_What to produce_
Only lines holding the word "link" are wanted. Copy them from the listing below.

Material to process Start Marker

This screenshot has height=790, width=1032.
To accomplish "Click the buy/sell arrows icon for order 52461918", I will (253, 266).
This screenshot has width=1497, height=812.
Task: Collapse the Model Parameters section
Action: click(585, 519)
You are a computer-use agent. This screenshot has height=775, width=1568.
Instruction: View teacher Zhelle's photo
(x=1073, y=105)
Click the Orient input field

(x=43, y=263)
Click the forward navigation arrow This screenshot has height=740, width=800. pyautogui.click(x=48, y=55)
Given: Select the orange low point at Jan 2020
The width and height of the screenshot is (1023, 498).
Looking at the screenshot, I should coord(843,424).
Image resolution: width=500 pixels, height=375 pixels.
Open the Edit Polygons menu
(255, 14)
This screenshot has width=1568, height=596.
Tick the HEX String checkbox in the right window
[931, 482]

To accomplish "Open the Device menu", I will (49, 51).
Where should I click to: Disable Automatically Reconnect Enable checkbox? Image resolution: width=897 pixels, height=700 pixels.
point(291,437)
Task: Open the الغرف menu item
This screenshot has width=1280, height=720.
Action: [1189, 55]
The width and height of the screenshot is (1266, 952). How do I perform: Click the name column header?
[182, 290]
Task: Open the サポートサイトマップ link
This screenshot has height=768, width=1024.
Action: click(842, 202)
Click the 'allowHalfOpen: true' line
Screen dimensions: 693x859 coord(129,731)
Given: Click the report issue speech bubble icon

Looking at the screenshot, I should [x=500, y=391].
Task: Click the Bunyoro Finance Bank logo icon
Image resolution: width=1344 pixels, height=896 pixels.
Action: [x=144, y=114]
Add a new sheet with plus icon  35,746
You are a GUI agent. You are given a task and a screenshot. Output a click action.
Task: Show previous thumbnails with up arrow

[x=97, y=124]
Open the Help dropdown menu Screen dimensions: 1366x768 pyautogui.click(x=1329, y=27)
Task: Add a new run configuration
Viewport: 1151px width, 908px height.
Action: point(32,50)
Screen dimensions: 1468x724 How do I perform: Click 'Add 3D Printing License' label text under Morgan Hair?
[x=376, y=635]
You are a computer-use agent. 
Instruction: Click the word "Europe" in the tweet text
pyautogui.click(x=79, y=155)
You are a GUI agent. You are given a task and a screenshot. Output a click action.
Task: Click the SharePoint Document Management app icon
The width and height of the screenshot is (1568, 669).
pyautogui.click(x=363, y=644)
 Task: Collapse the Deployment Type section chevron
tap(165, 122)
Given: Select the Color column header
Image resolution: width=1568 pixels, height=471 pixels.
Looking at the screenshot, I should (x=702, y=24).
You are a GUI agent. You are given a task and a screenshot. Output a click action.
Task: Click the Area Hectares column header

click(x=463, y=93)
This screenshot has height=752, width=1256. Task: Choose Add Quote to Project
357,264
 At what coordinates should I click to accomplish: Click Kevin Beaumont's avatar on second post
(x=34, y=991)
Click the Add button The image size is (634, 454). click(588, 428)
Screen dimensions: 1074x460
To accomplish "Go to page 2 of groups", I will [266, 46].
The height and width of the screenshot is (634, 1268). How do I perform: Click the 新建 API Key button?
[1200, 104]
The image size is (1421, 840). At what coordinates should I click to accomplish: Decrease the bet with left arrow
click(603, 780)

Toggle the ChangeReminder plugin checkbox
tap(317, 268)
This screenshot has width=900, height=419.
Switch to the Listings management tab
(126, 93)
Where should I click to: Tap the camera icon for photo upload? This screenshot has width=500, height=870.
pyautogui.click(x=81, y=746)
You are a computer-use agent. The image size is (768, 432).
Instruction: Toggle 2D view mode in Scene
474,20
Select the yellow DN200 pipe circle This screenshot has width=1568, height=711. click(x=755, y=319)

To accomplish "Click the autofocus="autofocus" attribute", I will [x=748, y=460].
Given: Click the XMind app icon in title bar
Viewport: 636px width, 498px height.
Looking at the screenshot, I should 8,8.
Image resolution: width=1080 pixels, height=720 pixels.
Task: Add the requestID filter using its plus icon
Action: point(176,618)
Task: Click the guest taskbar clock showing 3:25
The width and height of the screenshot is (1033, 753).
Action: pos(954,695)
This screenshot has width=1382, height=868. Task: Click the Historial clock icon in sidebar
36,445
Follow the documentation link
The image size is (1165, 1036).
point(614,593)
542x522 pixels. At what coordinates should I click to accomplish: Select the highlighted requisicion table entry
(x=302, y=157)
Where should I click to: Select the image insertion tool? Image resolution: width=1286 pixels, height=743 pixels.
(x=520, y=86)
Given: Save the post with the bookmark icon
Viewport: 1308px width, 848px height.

Material to process End Marker

_Answer section_
Task: Open the サポートサイトマップ link
Follow the documentation link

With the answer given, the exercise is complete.